The Fast Web
Over the past few months I’ve made a few changes to my blog, prompted by this comment on Lobste.rs. This part really got me going: “Definitely feels more like “underperforming CMS with database” than static site.”
Since then, I have:
- Moved from DigitalOcean Kubernetes to Vercel
- Updated the theme to the latest release
- Made some generic performance improvements, based on Lighthouse reports
Most of this has been to reduce load time, so that the site should load instantly.
As much as I love messing around with Kubernetes and having a complicated pipeline to deploy changes to my blog, there’s quite a few downsides:
- The complicated pipeline
- Unnecessarily large container images. Despite this being a static site, if I’m using Kubernetes, I still need to use a container to serve the files. I’m using nginx to do this, which also lets me do some fancy URL rerouting. Ultimately, this means requests are routed via a load balancer, to an nginx ingress deployment, and then to another nginx container that serves static files. That’s a lot of effort!

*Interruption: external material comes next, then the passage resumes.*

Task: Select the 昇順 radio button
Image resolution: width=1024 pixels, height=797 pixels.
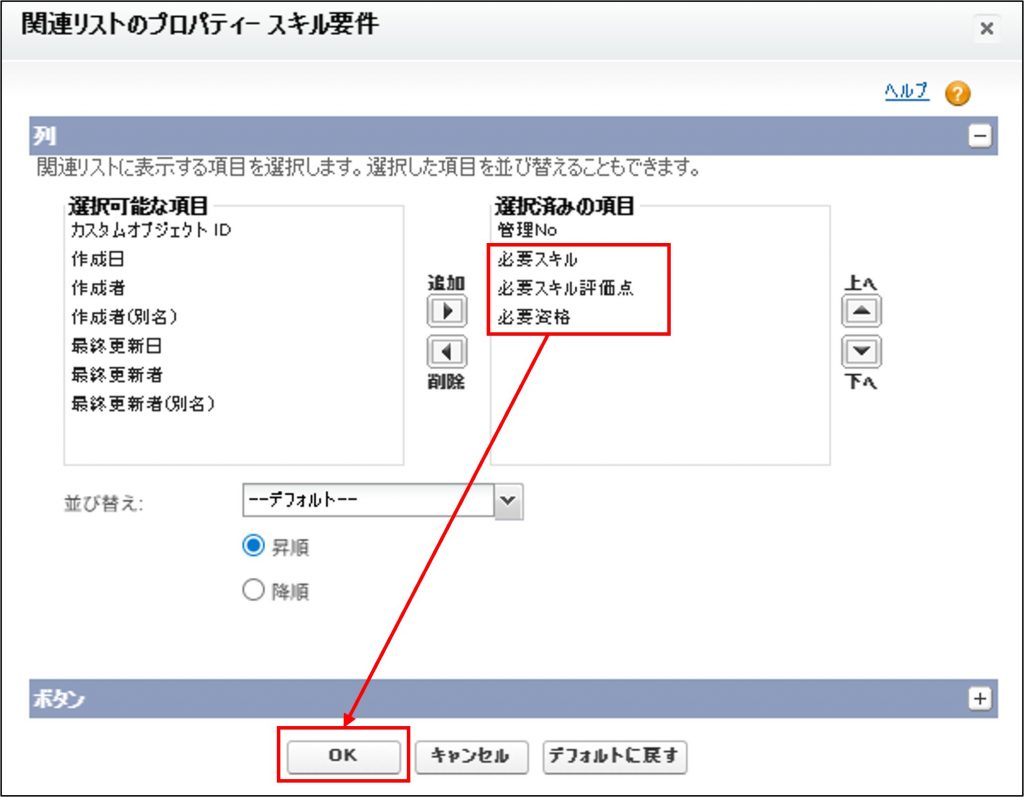Action: point(253,546)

- A more complex process means I focus less on content. You’ll notice I only managed three posts last year.
- My Kubernetes nodes are hosted in a single data centre in Singapore, so content isn’t available at the edge. Some visitors will inevitably experience poor load times.

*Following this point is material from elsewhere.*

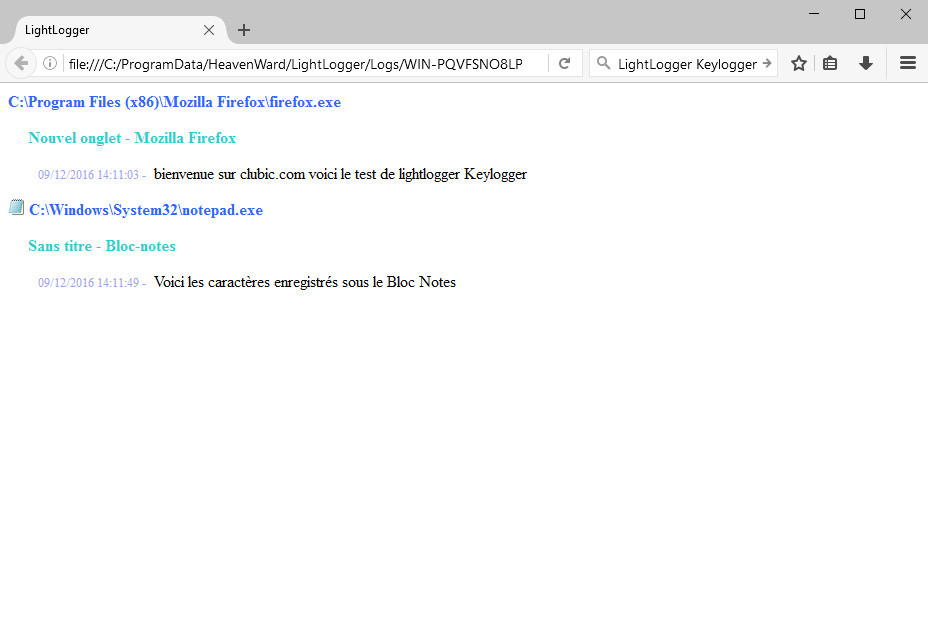Click the back navigation arrow
Viewport: 928px width, 641px height.
coord(20,63)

Vercel is quite the opposite by comparison:
- Simple pipeline. All I had to do was log into Vercel with GitHub and click a few buttons to set up a new deployment. It worked out I’m using hugo on its own, and there was zero configuration. I now get a free deployment for every commit, and even pull request previews.
- Build times are astonishingly fast. Where I used to have to wait up to 4 minutes for a build, I now wait roughly 30 seconds.
- Edge caching. Vercel deployments get pushed out along their edge network. Regardless of where a visitor is, this blog should load quickly.